I had to forgive so many people. People in my own extended family, and friends, for not knowing what to say or for not being there in the way I wanted or needed. Recently, a friend who was like a brother to me and who disappeared from my life soon after Don died, came back into my life again. We talked it through and we got emotional and we dug deep into it, and it was a hard conversation (or three) to have, but once again, I heard my husband’s voice, telling me: “It’s time, Boo.

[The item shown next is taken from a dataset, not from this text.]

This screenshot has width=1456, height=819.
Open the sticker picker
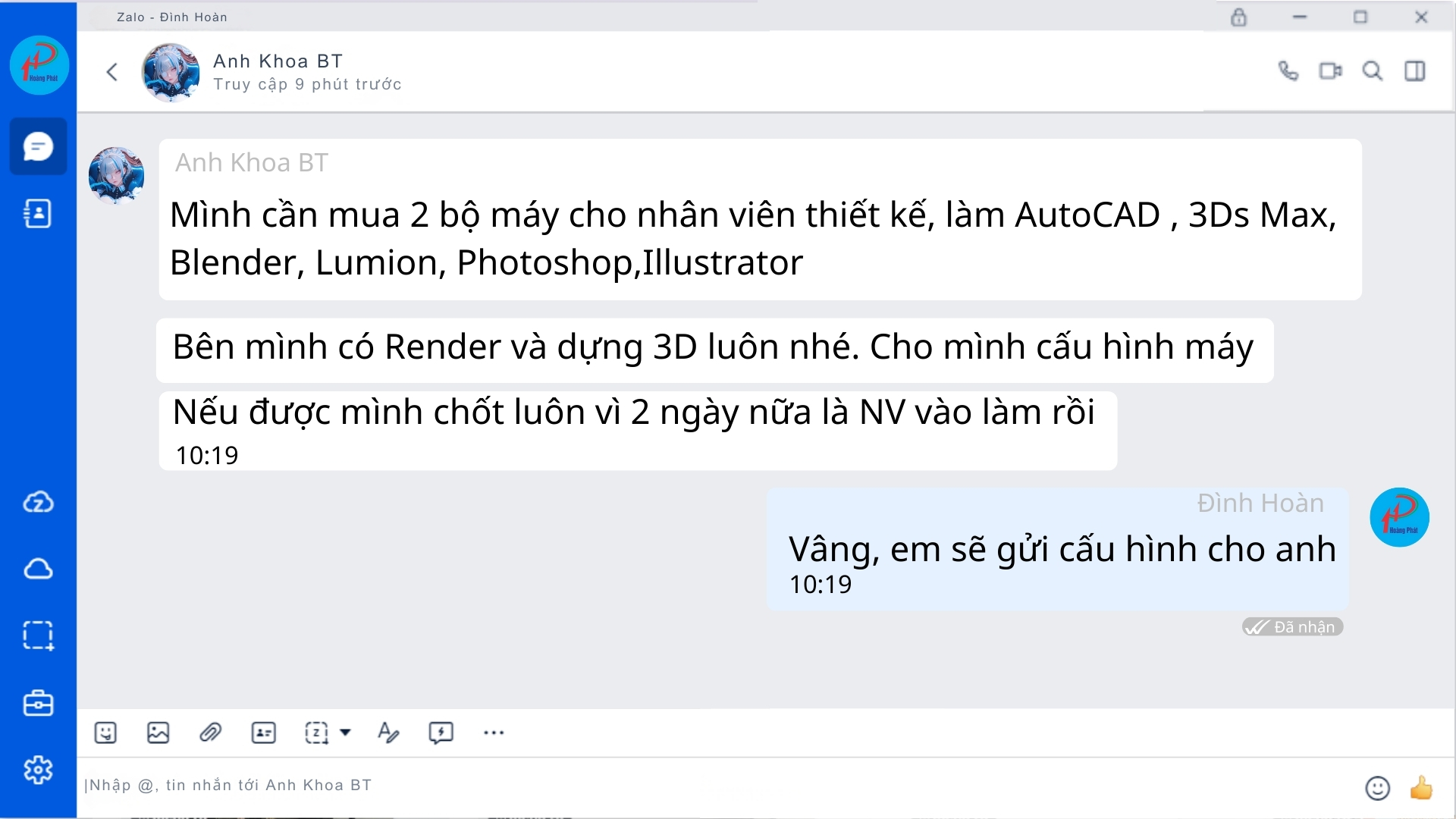[x=105, y=733]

Just listen to what he has to say.” Tonight, I met up with him and our small close group of friends from before my husband died, and I saw him for the first time in over four years. I was so nervous, and scared, and really really excited to have my friend back, but in a completely different way. Our meetup went very, very well. It was like old times again, but yet not. We all felt Don’s presence there with us, almost as if he was the one who brought us back together. The whole night I just wanted to cry, because it just felt so damn good to be with my friends again. It was like a huge sigh of relief.
Forgiveness is so hard. Its one of the hardest things in life. I never really understood why, until this week, when I read an excerpt from Brene Brown’s latest book, that gave me goosebumps everywhere on my body, and suddenly it all made sense. For those unfamiliar, Dr.Brene’ Brown is an author, brilliant speaker, (look up her many TED talks), therapist, and researcher. She researches human emotions – things like anger, grief, empathy, shame, and forgiveness. She actually takes something like shame, and interviews thousands of people about it, and researches it, like science, to then break it down and figure it out. This amazes me. Her words have always moved me, but after losing Don to sudden death, they sometimes became a lifeline. This is the passage that made me go “WOAH!”, and that made me see forgiveness in a whole new light:
“In order for forgiveness to happen, something has to die. Forgiveness is so difficult for this reason, because it involves death and grief. The death, or ending, that forgiveness necessitates, comes in many shapes and forms. We may need to bury our expectations , or maybe our dreams about something. But whatever it is, it has to die. It has to be grieved. Forgiveness is not forgetting or walking away from accountability, or condoning a hurtful act. It is the process of taking back and healing our lives, so that we can truly live. So the question then becomes: What has to end or die so that we can experience a rebirth in our relationships?”
I never saw forgiveness as connected with grief before, and that understanding of it has changed everything for me. Now that I get why it is so difficult to forgive, and that it actually involves grieving and allowing something to die in order for something else to be born, I can more easily move forward with making the choice to forgive. Every day when I wake up, I wake up in a new way. I am learning, and always in the midst of becoming, whoever it is, I am going to be. Thanks for reading.